Just as the company is taking off, however, its future is in doubt. Rodgers and Coleman are applying to colleges far apart. In fact, in addition to launching and running a company, BUILD helps students prepare for the college board exams. Eight out of every 10 BUILD graduates have been the first members of their families to go to college.
Not that the passion for entrepreneurship is lost in the shuffle: "I like school, but running a business feels more real," says Coleman. "Oh, I can learn how to make a million dollars? Okay, I'm listening."
Age 18, BlueStream, New York City
Omar Faruk believes that social entrepreneurship can make the world a better place. He's CEO of BlueStream, a Web management company that specializes in helping nonprofits with limited resources. The business grossed $40,000 in 2006 and earned Faruk the Youth Entrepreneur of the Year award given out by Ernst & Young and the National Foundation for Teaching Entrepreneurship. "Make a difference first, make the money later," Faruk says.
In 1997, at age 9, Faruk immigrated with his family from Noakhali, Bangladesh — "The district that Gandhi visited," he notes — to New York City. The family had been well off back home but ended up with eight people sharing a three-bedroom apartment in Brooklyn. By the time Faruk enrolled in high school, he was spending a lot of time online and learning the ins and outs of Web design. Three years ago, he started BlueStream to build websites at a cost of $200 and up for fledgling nonprofits. The idea was to marry his interest in social activism to his interest in technology. One of Faruk's customers is Intertradingcorp.com, an organization that helps women in Guyana sell crafts on eBay. "Omar helped the idea to flower, and he makes the world of commerce so much fun," says Avi Shiwnandan, Intertradingcorp.com's founder.
In the meantime, Faruk is trying to bolster his grades in an effort to get into Babson College, where he hopes to study social entrepreneurship. Shiwnandan, for one, is not worried about Faruk's prospects: "I have no doubt he will make a lot of money in his lifetime, even if it isn't his main ambition."

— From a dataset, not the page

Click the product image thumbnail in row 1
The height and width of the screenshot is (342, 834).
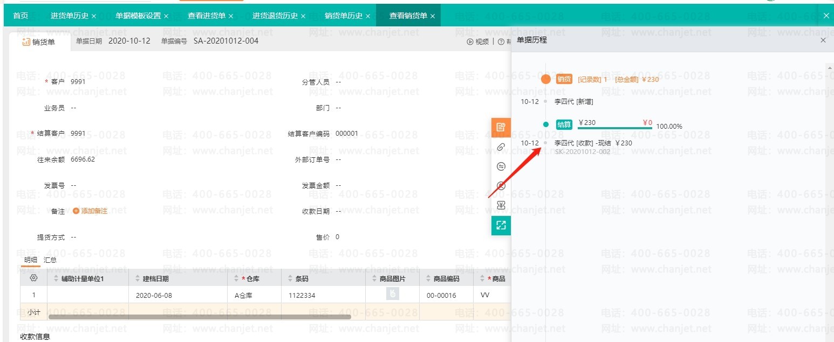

Jake Fisher and Weina Scott
Both age 17, Switchpod, Miami and Rochester, Minnesota
Only five years ago, two enterprising teens might have mowed lawns to earn spending money. Today they can start a company on the Web. That's how it worked for the co-founders of Switchpod, Weina Scott and Jake Fisher. And, oh yeah, they live 1,440 miles apart — she's in Miami, and he's in Rochester, Minnesota.
The two met via a message board in June 2005, got to talking about podcasts, and started Switchpod within the month. Scott already had a Web design business, which she started at age 13. Fisher, for his part, says, "I wanted to get into a business at the beginning of some new technology bubble."
Their basic podcasting package, which covers hosted space on their servers, costs as much as $30 a month, but they'll give it for free to customers who take out an advertisement on their site. By the time Switchpod's product had generated 800,000 downloads, a company named Wizzard Software came calling. The Pittsburgh-based business, which makes speech-recognition and text-to-speech technology, was looking to add podcasting to its product mix.
Wizzard Software CEO Chris Spencer, 37, remembers that it took him a while to realize that the students he was negotiating with were in high school rather than college. Odder still, Scott and Fisher met face-to-face for the first time at Spencer's home in Fort Lauderdale, where their parents brought them to sign the paperwork transferring ownership of Switchpod to Wizzard in an all-stock transaction worth $200,000. The sale also provides the partners with annual salaries of $40,000 for a 20-hour workweek. It acknowledges that their schoolwork comes before business.